● **Exercise**:
Could you retype, exactly as written, every line from the top of the records through the line that contains "The image size is (658, 353)."?

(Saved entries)
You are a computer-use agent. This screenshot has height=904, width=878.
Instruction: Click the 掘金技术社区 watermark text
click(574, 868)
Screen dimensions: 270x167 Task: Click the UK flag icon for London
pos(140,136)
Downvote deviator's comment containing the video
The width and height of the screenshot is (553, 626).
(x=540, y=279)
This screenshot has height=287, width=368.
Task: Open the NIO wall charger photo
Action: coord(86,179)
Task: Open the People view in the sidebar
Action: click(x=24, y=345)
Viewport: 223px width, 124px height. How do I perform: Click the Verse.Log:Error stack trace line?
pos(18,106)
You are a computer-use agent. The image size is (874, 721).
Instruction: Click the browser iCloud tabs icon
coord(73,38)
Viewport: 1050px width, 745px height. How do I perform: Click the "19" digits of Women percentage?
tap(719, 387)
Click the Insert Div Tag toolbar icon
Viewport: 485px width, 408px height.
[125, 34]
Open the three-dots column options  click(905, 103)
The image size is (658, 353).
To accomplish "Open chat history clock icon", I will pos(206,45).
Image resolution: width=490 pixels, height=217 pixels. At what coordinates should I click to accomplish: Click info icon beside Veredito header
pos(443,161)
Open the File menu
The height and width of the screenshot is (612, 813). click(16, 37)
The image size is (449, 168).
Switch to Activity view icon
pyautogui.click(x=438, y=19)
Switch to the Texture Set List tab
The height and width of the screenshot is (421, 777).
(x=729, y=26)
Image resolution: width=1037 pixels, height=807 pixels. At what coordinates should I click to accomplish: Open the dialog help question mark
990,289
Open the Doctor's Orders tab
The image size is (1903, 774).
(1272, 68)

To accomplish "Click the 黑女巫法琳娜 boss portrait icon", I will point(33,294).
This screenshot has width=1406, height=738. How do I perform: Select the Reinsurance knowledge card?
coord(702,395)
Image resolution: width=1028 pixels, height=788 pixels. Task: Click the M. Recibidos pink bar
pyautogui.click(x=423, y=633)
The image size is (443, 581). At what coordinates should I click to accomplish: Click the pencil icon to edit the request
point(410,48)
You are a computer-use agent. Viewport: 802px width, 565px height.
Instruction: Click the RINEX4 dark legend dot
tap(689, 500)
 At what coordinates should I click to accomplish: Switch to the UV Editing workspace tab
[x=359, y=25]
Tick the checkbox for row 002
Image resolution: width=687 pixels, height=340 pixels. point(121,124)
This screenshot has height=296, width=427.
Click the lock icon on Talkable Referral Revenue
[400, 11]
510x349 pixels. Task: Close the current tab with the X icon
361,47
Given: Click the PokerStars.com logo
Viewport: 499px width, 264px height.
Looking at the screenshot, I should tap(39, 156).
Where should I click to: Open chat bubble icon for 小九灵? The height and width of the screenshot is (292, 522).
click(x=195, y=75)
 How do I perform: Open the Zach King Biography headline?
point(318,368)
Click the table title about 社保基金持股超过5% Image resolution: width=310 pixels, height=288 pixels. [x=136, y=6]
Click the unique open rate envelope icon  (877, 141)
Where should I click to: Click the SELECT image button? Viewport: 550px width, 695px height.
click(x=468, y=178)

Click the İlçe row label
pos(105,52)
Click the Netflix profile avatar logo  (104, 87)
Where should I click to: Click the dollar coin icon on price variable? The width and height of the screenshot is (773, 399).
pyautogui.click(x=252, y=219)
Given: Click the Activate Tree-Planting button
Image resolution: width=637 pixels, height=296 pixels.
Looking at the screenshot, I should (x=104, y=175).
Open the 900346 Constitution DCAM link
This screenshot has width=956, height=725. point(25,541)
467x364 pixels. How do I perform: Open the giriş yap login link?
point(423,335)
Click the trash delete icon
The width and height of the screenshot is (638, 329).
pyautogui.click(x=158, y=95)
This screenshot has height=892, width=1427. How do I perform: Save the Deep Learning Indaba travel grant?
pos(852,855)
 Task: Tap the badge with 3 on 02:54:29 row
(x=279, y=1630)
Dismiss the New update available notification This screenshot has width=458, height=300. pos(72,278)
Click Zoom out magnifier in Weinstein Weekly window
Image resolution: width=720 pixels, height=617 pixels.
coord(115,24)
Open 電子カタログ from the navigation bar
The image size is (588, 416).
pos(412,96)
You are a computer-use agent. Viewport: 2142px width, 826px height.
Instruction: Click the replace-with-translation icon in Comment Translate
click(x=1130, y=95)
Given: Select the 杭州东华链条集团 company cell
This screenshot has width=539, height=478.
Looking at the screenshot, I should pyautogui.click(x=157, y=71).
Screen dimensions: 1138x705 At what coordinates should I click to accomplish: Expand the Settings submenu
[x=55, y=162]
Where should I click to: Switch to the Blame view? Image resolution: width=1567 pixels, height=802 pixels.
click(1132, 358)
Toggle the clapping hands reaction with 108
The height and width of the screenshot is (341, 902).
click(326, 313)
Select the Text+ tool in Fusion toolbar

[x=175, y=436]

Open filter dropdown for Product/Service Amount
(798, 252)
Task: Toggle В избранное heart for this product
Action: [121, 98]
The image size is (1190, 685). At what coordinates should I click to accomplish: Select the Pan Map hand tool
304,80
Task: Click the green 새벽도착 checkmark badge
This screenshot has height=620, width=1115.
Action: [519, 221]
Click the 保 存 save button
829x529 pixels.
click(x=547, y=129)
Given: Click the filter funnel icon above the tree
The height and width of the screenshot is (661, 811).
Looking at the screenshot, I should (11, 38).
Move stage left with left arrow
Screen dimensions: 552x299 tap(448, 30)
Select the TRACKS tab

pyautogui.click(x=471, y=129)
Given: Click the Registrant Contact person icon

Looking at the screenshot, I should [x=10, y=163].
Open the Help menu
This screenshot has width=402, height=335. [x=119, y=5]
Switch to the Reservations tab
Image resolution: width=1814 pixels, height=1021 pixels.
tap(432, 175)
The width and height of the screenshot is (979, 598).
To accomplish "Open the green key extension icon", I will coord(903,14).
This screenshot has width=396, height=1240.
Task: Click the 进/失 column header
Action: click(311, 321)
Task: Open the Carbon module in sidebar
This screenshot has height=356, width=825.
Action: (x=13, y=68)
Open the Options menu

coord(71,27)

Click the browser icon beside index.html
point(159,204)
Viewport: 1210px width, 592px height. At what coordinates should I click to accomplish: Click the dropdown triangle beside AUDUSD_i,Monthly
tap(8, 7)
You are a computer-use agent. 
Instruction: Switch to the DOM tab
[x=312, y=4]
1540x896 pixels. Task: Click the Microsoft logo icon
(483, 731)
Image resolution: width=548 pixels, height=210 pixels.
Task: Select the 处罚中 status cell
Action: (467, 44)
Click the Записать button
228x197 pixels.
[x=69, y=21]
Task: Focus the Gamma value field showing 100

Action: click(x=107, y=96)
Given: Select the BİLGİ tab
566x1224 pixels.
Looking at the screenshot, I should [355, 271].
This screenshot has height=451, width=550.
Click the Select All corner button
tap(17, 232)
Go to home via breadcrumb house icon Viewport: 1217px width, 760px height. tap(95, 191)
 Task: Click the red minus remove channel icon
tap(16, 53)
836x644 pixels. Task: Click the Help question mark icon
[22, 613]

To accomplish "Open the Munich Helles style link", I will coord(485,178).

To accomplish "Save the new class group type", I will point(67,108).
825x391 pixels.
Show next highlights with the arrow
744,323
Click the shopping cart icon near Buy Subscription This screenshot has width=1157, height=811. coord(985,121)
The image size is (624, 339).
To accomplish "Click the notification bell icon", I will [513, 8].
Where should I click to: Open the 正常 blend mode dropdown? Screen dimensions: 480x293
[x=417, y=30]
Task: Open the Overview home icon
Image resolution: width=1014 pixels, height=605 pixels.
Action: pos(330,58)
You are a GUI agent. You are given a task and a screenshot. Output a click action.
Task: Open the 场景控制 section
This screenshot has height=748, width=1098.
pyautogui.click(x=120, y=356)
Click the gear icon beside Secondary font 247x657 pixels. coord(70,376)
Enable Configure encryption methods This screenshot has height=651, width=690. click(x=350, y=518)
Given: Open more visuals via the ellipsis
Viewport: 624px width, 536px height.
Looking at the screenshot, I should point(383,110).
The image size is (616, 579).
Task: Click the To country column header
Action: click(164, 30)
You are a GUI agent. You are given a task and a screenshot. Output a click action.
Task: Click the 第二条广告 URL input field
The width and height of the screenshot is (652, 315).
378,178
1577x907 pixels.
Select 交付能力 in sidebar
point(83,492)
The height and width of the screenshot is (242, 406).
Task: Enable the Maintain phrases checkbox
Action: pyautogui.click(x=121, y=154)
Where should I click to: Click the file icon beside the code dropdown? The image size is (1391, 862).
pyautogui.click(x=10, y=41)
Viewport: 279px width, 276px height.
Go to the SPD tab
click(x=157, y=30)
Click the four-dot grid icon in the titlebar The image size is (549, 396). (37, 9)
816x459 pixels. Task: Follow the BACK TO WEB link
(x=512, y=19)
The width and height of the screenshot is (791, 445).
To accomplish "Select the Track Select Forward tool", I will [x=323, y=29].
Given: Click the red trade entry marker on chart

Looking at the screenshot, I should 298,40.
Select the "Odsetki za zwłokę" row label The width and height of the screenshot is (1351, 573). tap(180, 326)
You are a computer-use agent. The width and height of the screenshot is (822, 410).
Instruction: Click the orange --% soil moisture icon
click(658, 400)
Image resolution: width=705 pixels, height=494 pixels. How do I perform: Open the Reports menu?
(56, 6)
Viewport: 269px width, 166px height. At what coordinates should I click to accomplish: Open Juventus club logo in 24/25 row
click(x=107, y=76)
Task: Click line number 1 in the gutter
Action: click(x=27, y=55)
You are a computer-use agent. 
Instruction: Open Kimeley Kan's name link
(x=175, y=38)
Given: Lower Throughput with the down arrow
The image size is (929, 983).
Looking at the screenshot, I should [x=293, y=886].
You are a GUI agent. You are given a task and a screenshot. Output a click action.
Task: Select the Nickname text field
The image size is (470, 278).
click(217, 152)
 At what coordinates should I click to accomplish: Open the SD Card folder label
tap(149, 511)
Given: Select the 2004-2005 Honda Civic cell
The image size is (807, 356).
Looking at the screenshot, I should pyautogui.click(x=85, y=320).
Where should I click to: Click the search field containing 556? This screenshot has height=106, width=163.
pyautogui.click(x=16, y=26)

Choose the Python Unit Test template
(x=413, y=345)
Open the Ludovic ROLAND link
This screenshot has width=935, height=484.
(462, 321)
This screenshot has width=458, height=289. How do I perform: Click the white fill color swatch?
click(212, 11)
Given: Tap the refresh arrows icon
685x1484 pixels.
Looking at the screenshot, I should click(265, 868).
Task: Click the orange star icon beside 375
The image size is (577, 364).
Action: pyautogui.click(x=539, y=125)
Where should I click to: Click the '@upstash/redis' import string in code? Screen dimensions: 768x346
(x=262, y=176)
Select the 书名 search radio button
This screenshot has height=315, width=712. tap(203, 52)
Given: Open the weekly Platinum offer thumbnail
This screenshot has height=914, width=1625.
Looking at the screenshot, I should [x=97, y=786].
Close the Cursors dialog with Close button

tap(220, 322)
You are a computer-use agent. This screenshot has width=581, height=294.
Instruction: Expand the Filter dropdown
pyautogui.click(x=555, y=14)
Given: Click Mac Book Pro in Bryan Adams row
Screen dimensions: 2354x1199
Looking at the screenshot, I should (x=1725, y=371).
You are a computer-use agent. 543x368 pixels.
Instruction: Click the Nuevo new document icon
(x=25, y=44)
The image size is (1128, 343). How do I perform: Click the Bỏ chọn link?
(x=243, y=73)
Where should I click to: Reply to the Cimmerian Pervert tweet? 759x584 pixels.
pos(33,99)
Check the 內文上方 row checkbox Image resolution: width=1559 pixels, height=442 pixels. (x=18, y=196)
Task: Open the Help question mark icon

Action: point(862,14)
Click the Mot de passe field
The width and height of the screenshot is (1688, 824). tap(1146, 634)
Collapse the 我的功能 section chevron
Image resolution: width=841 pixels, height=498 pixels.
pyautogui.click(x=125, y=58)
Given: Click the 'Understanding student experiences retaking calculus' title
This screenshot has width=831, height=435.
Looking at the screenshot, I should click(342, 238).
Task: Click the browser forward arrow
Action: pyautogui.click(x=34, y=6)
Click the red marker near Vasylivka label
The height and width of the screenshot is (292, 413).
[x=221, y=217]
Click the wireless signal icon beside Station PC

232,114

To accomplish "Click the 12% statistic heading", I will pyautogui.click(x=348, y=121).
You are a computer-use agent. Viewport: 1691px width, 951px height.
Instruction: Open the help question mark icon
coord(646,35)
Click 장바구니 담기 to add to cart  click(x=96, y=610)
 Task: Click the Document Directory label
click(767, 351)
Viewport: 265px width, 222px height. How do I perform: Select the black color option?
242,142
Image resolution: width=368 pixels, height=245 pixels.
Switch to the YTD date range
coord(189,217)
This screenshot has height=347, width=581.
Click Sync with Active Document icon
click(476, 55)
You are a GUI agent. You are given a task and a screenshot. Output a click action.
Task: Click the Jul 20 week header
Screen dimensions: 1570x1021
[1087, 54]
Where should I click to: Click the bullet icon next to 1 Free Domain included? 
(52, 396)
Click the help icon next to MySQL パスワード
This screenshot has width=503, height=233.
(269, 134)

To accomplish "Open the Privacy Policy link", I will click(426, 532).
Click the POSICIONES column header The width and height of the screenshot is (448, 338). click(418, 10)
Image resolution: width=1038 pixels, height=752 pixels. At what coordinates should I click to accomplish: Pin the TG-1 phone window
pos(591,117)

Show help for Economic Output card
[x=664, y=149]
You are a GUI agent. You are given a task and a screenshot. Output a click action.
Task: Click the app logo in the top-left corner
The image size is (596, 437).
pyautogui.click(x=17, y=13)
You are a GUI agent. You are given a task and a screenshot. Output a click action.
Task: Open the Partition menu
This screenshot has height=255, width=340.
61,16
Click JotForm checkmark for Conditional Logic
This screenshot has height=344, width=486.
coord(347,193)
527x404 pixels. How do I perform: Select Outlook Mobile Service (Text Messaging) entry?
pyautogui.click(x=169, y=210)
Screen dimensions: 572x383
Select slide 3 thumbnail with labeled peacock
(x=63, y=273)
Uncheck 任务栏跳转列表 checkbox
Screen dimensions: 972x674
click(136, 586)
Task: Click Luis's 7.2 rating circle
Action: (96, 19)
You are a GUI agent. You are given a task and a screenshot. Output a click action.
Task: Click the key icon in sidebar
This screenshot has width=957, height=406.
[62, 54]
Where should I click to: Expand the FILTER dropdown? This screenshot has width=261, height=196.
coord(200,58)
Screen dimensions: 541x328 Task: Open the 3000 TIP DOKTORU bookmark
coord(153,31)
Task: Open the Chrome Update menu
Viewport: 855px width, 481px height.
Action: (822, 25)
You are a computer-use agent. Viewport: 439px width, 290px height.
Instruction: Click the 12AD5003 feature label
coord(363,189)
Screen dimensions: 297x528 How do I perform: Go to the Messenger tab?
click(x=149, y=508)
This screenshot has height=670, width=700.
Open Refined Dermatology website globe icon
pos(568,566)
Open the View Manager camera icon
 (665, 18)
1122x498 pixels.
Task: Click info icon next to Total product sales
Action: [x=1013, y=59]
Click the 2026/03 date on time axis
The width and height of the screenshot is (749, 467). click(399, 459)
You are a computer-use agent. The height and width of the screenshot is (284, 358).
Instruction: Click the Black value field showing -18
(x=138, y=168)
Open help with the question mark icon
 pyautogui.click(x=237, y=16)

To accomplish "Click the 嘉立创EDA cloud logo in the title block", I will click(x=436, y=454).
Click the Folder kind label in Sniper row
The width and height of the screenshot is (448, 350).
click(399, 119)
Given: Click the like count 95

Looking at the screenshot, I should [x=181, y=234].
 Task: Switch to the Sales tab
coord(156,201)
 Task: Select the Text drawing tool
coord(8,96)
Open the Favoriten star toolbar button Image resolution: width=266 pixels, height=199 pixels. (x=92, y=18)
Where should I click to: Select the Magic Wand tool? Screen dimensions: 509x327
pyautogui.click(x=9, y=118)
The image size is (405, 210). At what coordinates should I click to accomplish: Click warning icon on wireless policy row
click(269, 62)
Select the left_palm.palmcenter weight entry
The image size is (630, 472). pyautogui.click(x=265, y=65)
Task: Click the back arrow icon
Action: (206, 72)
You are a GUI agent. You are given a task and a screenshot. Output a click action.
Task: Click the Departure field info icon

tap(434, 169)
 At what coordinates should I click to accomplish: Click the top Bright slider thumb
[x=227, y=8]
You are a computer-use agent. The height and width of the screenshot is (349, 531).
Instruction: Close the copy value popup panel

● **Answer section**:
You are a computer-use agent. This screenshot has height=904, width=878.
Instruction: Click the 掘金技术社区 watermark text
click(574, 868)
Screen dimensions: 270x167 Task: Click the UK flag icon for London
pos(140,136)
Downvote deviator's comment containing the video
The width and height of the screenshot is (553, 626).
(x=540, y=279)
This screenshot has height=287, width=368.
Task: Open the NIO wall charger photo
Action: coord(86,179)
Task: Open the People view in the sidebar
Action: click(x=24, y=345)
Viewport: 223px width, 124px height. How do I perform: Click the Verse.Log:Error stack trace line?
pos(18,106)
You are a computer-use agent. The image size is (874, 721).
Instruction: Click the browser iCloud tabs icon
coord(73,38)
Viewport: 1050px width, 745px height. How do I perform: Click the "19" digits of Women percentage?
tap(719, 387)
Click the Insert Div Tag toolbar icon
Viewport: 485px width, 408px height.
[125, 34]
Open the three-dots column options  click(905, 103)
The image size is (658, 353).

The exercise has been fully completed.